----- Provided material
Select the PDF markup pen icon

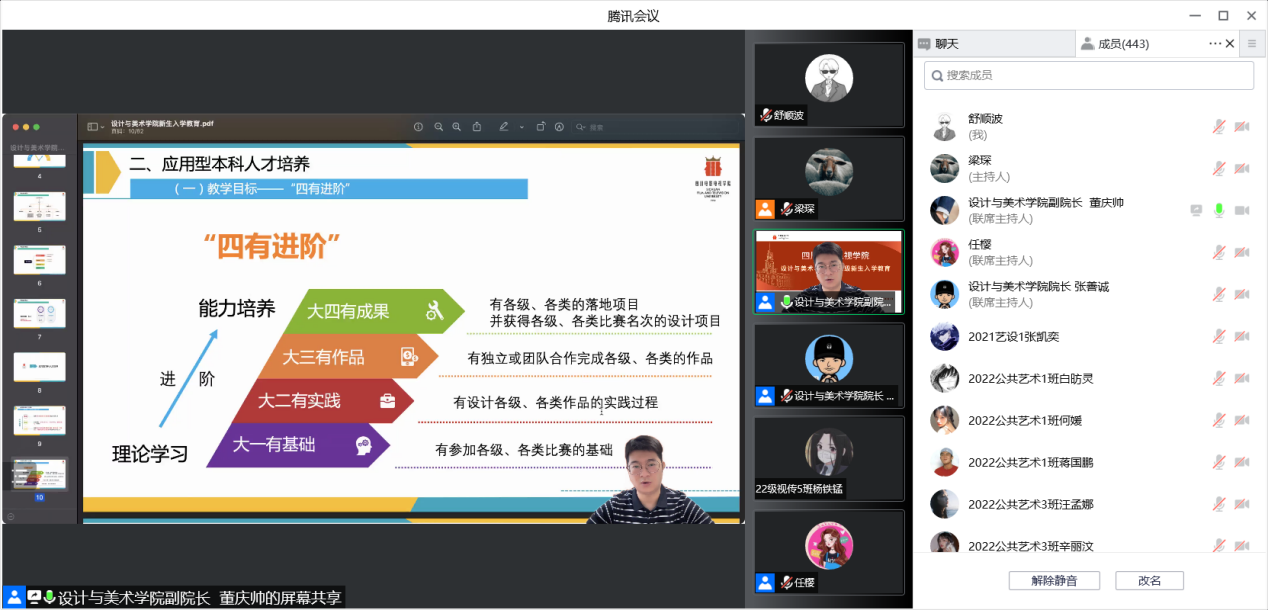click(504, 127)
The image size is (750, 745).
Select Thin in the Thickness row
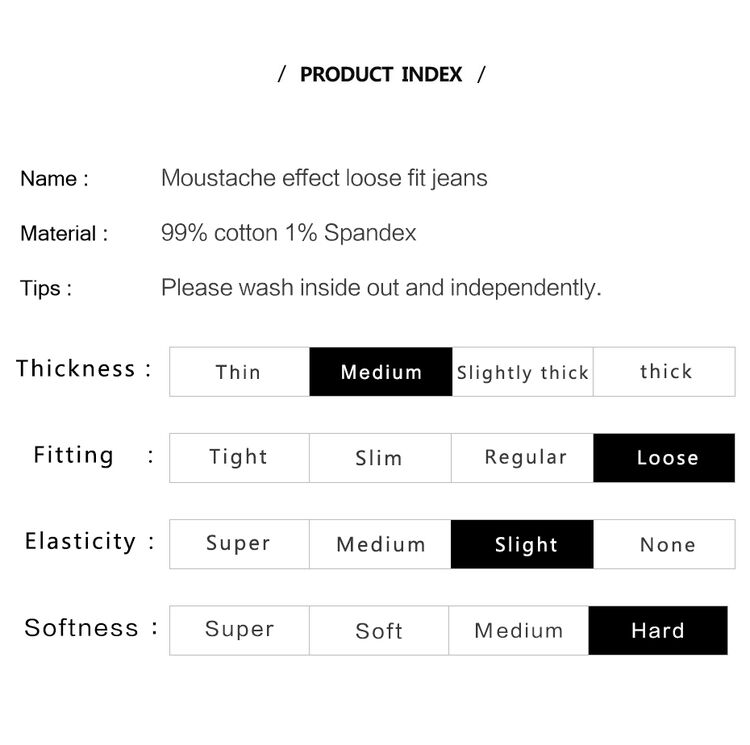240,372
----------
----- Provided material
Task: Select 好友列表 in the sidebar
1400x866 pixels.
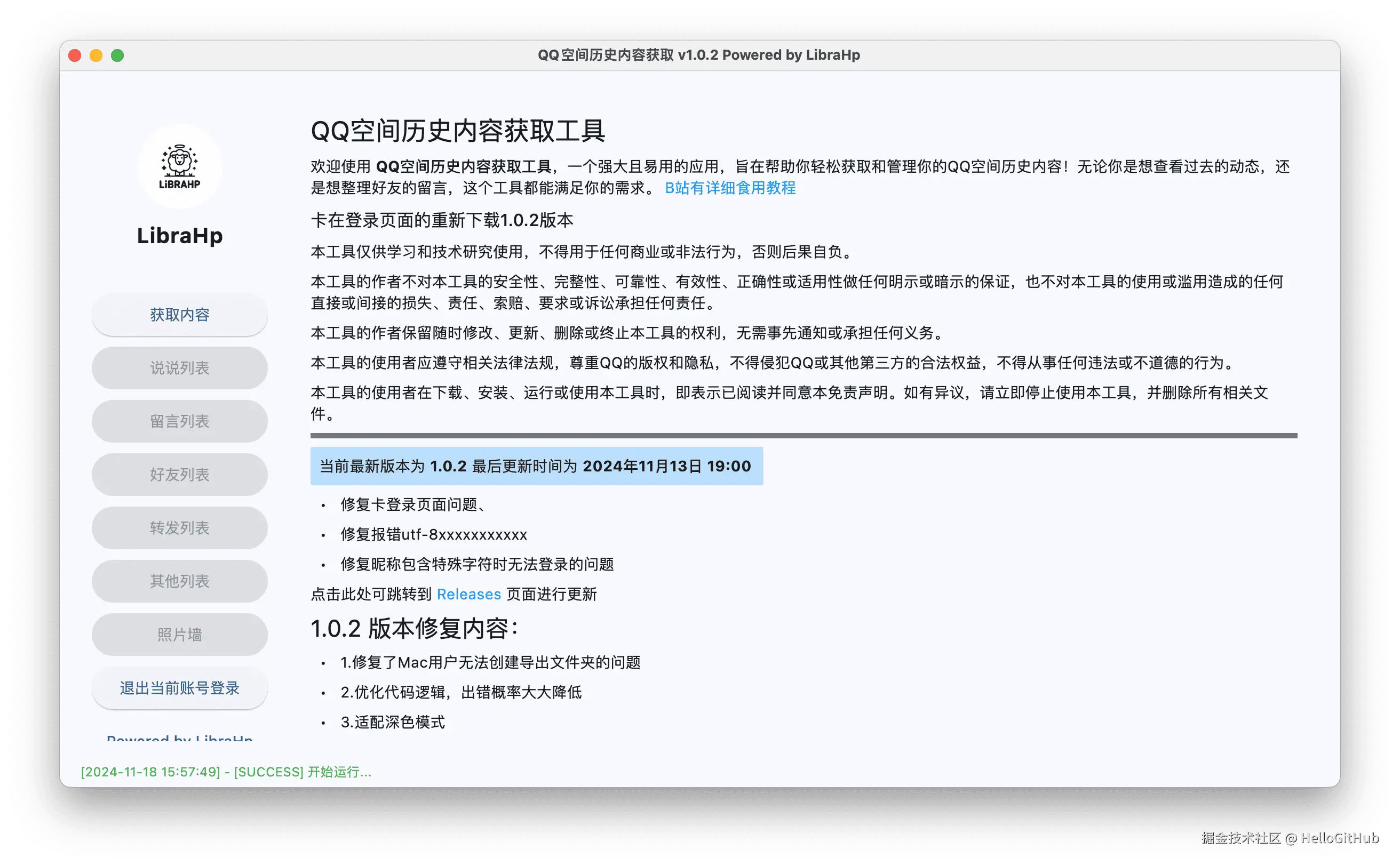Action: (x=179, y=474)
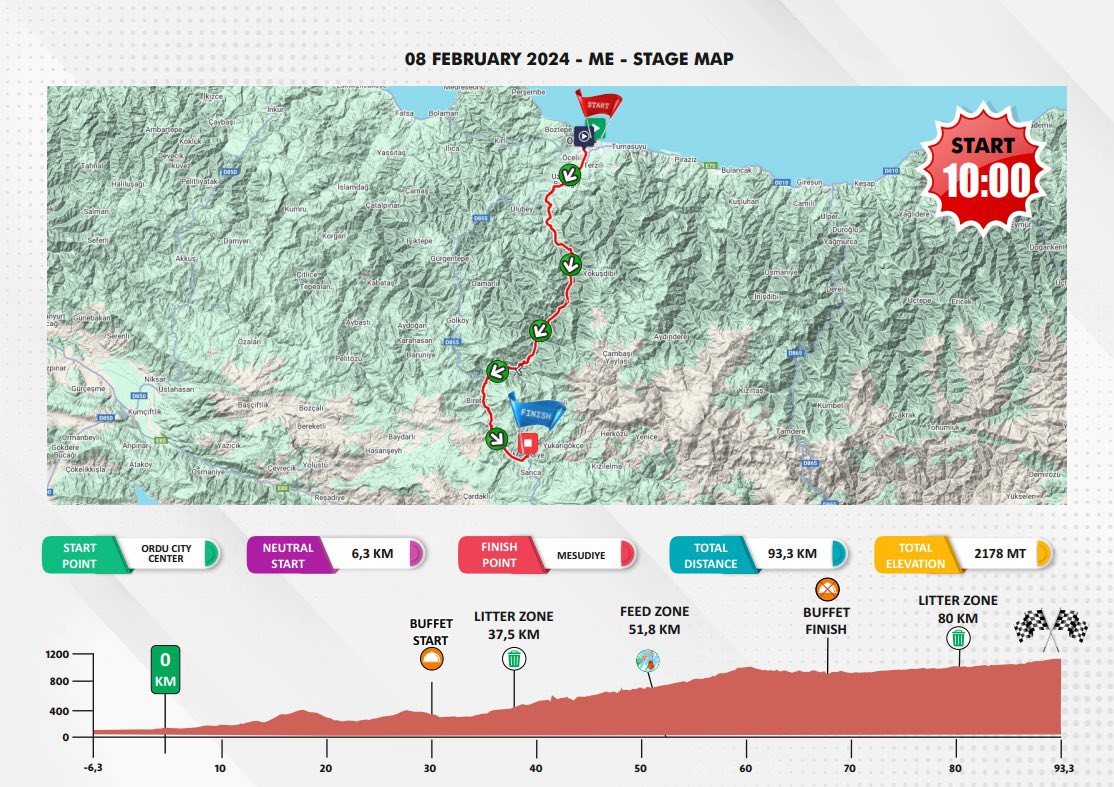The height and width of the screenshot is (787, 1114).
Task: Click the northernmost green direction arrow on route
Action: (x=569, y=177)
----------
Please gather every line above that contains the word "Select", and copy each of those lines in full.

**Response below**
Select the PDF markup pen icon
Select Thin in the Thickness row
Task: Select 好友列表 in the sidebar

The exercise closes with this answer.